Q: What skills did you learn in the military that you feel are particularly valuable in your current position?
Amber Rodgers: Time management, setting goals, communicating expectations, giving and receiving feedback, and accountability.
Angela Burd: Adaptability. I have learned to make the best of plans but be ready at any time for a change in mission. All candidates are different and the ability to adapt can assist in keeping great candidates interested in our roles and ultimately filling our ranks with the right employees to serve our service members and their families.
Jerome Simmons: Leading and patience are two great skills that I’ve learned.
Q7: How do you stay connected with the military community while working in a civilian role?

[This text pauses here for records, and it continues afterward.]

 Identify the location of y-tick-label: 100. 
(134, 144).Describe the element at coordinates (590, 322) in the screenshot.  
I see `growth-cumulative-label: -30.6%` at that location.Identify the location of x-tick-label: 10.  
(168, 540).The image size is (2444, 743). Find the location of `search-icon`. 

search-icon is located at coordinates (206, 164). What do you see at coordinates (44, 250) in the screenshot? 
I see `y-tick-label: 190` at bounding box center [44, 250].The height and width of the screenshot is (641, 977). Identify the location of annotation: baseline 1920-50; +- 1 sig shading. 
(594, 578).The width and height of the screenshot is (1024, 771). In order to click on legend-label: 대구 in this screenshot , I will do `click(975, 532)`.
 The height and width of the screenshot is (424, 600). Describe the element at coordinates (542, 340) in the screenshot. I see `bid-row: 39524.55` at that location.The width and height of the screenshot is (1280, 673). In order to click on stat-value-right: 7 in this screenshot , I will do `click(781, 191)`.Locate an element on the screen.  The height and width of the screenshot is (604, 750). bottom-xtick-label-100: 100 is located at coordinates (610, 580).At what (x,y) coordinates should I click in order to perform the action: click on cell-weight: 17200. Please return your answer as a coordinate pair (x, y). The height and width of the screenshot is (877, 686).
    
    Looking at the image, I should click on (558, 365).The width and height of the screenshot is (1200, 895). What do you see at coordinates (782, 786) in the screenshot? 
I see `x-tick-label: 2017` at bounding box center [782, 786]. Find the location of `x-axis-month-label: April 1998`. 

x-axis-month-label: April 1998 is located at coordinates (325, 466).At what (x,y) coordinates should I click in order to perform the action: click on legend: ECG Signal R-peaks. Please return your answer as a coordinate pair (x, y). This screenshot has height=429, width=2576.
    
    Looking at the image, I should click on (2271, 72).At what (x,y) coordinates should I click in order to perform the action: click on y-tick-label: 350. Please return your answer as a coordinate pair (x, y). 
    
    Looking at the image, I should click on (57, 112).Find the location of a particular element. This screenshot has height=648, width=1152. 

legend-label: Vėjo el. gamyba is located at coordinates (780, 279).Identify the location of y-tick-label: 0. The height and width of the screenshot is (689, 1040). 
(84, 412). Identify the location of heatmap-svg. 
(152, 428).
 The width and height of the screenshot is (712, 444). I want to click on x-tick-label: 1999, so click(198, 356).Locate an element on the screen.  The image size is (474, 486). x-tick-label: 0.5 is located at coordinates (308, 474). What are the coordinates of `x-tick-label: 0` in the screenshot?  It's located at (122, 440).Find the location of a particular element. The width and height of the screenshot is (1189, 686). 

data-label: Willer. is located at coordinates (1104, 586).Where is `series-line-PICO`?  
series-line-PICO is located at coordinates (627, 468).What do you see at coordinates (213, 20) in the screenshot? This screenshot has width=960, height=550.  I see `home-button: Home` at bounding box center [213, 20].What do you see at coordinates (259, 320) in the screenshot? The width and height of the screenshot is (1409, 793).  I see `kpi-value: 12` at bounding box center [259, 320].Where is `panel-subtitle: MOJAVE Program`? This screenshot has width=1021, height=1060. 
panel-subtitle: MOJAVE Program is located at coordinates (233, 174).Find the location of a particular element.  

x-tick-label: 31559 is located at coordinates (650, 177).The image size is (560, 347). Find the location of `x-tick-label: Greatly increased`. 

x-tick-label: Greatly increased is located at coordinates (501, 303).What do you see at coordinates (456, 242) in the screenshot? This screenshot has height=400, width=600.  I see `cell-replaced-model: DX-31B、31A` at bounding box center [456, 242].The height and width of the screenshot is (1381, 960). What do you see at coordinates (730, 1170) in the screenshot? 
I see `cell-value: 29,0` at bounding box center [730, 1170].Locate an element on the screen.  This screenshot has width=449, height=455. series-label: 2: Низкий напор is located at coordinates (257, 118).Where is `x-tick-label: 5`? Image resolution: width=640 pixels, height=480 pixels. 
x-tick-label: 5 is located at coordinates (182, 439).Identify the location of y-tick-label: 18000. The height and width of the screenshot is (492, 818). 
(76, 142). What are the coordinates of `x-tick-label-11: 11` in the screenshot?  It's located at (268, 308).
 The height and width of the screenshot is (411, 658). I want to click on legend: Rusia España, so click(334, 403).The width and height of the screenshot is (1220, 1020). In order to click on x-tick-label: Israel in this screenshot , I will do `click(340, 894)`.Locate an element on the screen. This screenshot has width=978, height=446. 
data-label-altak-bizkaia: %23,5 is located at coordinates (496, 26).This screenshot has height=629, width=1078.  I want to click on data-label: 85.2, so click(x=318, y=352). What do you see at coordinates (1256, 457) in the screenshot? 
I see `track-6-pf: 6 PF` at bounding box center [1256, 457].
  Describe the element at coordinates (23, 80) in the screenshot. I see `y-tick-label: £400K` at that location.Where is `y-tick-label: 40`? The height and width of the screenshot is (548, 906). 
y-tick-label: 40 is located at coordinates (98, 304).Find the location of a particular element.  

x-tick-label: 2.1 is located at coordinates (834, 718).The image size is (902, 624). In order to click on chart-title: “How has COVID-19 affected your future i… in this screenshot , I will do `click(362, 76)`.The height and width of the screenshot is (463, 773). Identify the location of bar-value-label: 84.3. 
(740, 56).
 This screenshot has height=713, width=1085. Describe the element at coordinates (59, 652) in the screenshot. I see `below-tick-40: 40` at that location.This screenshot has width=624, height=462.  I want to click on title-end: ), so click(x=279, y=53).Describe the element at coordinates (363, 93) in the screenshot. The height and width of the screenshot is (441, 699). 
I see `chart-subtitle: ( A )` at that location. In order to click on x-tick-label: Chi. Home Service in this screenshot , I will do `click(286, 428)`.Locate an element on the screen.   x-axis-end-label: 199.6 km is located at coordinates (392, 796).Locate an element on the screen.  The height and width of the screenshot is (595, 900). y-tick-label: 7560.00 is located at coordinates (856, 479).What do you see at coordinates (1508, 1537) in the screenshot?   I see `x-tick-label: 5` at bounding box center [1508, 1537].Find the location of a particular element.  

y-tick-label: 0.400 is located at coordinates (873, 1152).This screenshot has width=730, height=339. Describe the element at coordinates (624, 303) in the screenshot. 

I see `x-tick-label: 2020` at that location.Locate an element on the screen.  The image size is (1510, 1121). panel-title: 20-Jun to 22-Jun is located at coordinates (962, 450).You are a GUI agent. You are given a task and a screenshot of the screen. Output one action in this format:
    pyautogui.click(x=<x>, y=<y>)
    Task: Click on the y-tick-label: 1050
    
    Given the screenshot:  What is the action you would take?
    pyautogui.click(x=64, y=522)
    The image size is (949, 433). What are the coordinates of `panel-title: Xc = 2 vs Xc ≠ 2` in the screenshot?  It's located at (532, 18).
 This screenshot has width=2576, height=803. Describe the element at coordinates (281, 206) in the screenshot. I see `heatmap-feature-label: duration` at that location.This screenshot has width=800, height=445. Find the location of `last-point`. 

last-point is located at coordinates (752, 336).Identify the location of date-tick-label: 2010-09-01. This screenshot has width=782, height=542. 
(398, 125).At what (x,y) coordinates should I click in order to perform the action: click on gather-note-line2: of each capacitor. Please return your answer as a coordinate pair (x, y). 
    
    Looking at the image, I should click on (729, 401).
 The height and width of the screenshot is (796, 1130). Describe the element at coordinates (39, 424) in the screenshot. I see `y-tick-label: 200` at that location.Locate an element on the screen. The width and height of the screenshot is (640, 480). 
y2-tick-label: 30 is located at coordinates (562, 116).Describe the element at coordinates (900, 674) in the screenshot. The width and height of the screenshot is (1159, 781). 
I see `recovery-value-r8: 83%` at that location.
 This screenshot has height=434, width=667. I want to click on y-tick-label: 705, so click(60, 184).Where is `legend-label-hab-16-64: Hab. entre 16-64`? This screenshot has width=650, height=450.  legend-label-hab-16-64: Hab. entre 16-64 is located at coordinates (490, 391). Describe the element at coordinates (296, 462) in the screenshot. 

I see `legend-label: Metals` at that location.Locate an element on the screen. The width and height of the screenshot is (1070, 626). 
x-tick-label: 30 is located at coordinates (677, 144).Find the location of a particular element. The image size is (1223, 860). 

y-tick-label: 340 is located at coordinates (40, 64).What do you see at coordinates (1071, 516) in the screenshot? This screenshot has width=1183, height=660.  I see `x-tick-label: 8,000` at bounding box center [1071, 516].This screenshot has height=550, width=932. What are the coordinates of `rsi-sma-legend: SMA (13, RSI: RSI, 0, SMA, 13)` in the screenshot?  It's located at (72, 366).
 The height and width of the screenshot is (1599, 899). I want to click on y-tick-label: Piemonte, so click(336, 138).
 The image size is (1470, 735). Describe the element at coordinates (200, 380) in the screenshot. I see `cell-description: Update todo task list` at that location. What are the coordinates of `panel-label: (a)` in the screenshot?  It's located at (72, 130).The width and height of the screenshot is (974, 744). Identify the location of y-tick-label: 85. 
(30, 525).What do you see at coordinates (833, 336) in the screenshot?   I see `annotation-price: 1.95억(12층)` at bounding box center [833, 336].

Amber Rodgers: I serve in the Air National Guard.
Angela Burd: I had a great bond with my team of Soldiers, my leadership, and their families. Many have become lifelong friends who still come to me for advice from when I was in their positions. It is a great feeling to know that my work remains valued and worthy of recognition even after being gone for two years.
Jerome Simmons: I have a ton of old Soldiers, civilians, and leaders that stay in touch with me monthly for mentorship and mentee.
Q8: What advice would you give to someone who is currently transitioning from military to civilian life?
Amber Rodgers: Acknowledge that “it’s different,” normalize the transition of old habits, and explore how to build new habits. Find the similarities and find excitement in the differences. Take time for yourself and recognize that this is a transition for your family, too, don’t forget them!
Angela Burd: Start planning early. Set attainable goals for yourself with realistic timelines. Include your family in your plans. Ask questions, build connections, and network! Be realistic about what you want in a role. You may fail a time or two and need to reassess your goals, but that’s OK! The military community is always there to pick you up, and your training taught you to be resilient so you will eventually succeed!
Jerome Simmons: Please, please establish some type of support channel, whether it be military or civilian, that would push and motivate you!